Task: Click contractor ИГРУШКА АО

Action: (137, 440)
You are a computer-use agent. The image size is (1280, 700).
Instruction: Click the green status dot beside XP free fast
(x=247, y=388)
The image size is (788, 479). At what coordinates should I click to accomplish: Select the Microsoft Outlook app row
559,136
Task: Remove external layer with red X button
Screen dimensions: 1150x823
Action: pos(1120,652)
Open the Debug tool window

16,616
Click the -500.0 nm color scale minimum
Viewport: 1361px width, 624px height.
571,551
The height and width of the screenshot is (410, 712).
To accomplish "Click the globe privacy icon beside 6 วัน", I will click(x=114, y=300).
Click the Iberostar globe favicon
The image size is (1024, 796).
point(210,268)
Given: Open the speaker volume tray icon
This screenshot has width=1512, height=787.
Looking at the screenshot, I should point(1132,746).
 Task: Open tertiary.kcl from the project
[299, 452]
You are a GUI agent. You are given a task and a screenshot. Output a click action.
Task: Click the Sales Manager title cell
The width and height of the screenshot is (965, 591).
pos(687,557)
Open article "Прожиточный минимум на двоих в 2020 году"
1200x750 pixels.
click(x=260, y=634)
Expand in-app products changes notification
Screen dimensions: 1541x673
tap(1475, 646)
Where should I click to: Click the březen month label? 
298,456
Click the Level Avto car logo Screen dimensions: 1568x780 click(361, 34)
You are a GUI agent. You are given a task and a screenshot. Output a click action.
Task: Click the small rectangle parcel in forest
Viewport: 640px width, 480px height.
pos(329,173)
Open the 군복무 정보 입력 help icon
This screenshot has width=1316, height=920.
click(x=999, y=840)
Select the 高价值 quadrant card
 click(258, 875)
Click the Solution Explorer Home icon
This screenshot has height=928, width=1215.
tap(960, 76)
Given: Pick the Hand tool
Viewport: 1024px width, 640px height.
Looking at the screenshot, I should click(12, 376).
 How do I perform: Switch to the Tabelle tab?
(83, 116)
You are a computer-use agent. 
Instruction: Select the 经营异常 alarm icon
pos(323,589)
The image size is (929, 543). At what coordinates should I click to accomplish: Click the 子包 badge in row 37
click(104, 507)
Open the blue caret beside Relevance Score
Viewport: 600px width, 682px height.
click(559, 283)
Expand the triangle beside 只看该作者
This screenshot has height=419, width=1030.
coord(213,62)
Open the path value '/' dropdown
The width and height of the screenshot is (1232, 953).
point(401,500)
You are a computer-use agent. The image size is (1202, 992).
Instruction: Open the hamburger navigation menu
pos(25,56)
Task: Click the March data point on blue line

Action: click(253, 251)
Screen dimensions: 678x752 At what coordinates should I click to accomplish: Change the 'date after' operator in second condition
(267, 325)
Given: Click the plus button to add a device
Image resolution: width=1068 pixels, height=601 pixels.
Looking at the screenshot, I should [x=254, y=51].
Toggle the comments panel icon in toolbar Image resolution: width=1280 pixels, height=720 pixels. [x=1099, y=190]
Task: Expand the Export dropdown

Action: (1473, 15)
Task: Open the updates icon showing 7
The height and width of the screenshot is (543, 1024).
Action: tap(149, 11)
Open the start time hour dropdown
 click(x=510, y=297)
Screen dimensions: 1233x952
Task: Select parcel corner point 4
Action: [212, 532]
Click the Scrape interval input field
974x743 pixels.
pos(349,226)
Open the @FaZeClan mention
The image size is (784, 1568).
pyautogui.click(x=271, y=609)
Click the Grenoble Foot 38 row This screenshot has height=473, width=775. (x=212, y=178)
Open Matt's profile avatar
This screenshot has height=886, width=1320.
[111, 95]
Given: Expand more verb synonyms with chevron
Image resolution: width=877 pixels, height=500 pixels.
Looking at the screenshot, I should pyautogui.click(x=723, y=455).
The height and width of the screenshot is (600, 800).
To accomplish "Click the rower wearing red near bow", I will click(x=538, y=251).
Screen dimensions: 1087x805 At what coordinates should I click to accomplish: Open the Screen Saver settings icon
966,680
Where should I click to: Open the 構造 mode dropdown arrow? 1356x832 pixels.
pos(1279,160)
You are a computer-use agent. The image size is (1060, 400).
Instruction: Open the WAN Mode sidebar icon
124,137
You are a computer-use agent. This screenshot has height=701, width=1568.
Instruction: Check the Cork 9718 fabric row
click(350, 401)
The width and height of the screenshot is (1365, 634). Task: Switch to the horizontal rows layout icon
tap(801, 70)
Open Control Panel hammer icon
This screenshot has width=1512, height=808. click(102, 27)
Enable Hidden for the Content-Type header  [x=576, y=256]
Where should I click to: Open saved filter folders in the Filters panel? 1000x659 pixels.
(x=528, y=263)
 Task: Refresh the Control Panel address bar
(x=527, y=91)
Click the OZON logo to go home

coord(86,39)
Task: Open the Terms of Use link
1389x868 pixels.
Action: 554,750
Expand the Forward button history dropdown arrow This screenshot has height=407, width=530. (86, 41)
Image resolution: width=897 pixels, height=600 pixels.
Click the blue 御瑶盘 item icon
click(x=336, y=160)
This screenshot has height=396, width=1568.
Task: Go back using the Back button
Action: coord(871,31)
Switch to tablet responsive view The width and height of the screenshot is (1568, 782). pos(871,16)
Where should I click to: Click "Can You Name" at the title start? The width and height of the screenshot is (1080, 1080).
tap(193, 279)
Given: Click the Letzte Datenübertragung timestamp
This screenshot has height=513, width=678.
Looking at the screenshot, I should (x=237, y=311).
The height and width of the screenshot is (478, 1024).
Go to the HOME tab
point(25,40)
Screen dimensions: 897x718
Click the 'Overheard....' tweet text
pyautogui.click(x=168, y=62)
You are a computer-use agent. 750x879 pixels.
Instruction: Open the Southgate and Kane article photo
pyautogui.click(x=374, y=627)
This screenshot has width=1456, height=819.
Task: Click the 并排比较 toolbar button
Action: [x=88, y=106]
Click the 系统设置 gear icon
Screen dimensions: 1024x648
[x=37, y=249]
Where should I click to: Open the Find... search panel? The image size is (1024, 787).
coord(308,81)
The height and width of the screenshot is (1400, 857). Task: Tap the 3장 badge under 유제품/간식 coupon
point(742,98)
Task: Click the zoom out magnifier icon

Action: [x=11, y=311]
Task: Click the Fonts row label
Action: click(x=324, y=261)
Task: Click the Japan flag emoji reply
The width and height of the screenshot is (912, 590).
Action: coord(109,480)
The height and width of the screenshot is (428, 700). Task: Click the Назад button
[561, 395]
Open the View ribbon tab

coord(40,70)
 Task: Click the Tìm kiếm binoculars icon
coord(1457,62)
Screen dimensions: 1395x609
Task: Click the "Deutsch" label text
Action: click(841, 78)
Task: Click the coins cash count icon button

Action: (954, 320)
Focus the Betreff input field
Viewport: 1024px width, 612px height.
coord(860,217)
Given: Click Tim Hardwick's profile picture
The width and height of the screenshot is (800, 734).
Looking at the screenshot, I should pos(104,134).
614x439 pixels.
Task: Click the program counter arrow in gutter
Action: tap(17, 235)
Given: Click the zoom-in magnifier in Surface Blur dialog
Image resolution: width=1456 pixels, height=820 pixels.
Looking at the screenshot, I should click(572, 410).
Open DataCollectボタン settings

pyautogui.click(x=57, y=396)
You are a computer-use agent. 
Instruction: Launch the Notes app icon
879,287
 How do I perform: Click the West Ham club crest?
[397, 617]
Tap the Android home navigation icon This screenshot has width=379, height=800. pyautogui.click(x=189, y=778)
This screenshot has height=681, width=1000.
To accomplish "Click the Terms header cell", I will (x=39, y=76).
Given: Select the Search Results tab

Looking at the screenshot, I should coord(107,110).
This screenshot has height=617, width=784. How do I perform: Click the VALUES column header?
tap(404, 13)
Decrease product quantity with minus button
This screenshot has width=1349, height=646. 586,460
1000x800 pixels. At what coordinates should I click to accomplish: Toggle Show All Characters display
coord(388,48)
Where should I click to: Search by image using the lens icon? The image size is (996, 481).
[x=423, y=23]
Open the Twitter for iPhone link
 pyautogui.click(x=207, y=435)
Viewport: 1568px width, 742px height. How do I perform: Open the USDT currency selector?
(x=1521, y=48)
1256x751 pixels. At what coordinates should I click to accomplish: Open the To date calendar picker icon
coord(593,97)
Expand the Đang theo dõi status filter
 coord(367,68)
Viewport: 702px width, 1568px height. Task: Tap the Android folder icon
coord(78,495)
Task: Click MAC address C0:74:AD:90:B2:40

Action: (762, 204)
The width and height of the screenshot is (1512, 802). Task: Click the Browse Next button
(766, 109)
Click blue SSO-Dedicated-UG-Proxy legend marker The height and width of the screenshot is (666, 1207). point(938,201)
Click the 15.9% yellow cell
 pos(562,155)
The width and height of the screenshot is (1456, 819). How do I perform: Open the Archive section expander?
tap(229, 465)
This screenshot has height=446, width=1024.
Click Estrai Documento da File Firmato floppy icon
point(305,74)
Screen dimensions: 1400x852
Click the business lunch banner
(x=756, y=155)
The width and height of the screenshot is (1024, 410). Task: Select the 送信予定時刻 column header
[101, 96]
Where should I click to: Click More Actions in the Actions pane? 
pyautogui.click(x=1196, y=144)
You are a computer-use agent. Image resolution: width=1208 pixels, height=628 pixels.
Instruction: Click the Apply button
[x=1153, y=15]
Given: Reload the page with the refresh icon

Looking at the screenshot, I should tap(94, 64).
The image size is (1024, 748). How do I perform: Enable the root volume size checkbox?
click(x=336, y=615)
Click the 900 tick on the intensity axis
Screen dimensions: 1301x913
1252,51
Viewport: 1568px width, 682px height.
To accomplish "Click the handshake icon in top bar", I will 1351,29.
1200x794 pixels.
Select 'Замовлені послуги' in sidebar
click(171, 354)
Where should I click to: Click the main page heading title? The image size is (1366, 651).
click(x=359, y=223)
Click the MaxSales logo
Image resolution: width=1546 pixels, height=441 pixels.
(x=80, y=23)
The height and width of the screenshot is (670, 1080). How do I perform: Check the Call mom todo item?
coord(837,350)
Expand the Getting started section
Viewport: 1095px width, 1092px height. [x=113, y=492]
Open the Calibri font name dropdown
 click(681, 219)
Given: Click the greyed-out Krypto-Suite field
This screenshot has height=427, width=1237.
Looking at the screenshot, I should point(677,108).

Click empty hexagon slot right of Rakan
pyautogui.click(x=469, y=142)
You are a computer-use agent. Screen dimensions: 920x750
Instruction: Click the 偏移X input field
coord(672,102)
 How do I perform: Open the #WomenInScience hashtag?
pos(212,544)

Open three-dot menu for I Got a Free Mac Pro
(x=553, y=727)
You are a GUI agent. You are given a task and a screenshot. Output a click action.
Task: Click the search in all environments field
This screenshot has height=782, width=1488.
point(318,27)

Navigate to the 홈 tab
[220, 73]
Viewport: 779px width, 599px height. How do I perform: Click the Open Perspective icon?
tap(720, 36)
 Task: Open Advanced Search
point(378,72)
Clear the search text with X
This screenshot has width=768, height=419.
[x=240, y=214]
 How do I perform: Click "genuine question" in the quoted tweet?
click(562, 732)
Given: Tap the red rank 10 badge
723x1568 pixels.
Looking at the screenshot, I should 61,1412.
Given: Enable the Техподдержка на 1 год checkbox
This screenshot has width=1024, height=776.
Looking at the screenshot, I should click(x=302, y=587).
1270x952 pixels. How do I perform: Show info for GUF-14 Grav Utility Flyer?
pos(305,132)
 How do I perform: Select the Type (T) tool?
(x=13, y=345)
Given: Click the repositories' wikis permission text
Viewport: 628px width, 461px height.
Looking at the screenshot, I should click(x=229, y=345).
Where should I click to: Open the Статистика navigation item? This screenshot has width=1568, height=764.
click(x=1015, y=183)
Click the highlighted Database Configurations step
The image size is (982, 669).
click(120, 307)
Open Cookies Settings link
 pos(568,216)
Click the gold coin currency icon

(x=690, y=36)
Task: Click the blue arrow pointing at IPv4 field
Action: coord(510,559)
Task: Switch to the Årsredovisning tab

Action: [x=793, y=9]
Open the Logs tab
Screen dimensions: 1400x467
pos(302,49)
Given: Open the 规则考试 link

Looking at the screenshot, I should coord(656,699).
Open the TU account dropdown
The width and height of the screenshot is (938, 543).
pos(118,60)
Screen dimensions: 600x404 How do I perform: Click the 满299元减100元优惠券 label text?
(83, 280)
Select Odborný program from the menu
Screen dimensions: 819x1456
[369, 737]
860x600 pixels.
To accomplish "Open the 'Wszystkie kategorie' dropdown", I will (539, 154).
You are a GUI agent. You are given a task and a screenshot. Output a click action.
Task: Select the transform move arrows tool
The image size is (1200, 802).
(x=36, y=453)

* [Exercise instructions]
Return exactly the lines in the records above, beginning with the one that holds "Where should I click to: Open the Статистика" and ending with the last.

* [Answer section]
Where should I click to: Open the Статистика navigation item? This screenshot has width=1568, height=764.
click(x=1015, y=183)
Click the highlighted Database Configurations step
The image size is (982, 669).
click(120, 307)
Open Cookies Settings link
 pos(568,216)
Click the gold coin currency icon

(x=690, y=36)
Task: Click the blue arrow pointing at IPv4 field
Action: coord(510,559)
Task: Switch to the Årsredovisning tab

Action: [x=793, y=9]
Open the Logs tab
Screen dimensions: 1400x467
pos(302,49)
Given: Open the 规则考试 link

Looking at the screenshot, I should coord(656,699).
Open the TU account dropdown
The width and height of the screenshot is (938, 543).
pos(118,60)
Screen dimensions: 600x404 How do I perform: Click the 满299元减100元优惠券 label text?
(83, 280)
Select Odborný program from the menu
Screen dimensions: 819x1456
[369, 737]
860x600 pixels.
To accomplish "Open the 'Wszystkie kategorie' dropdown", I will (539, 154).
You are a GUI agent. You are given a task and a screenshot. Output a click action.
Task: Select the transform move arrows tool
The image size is (1200, 802).
(x=36, y=453)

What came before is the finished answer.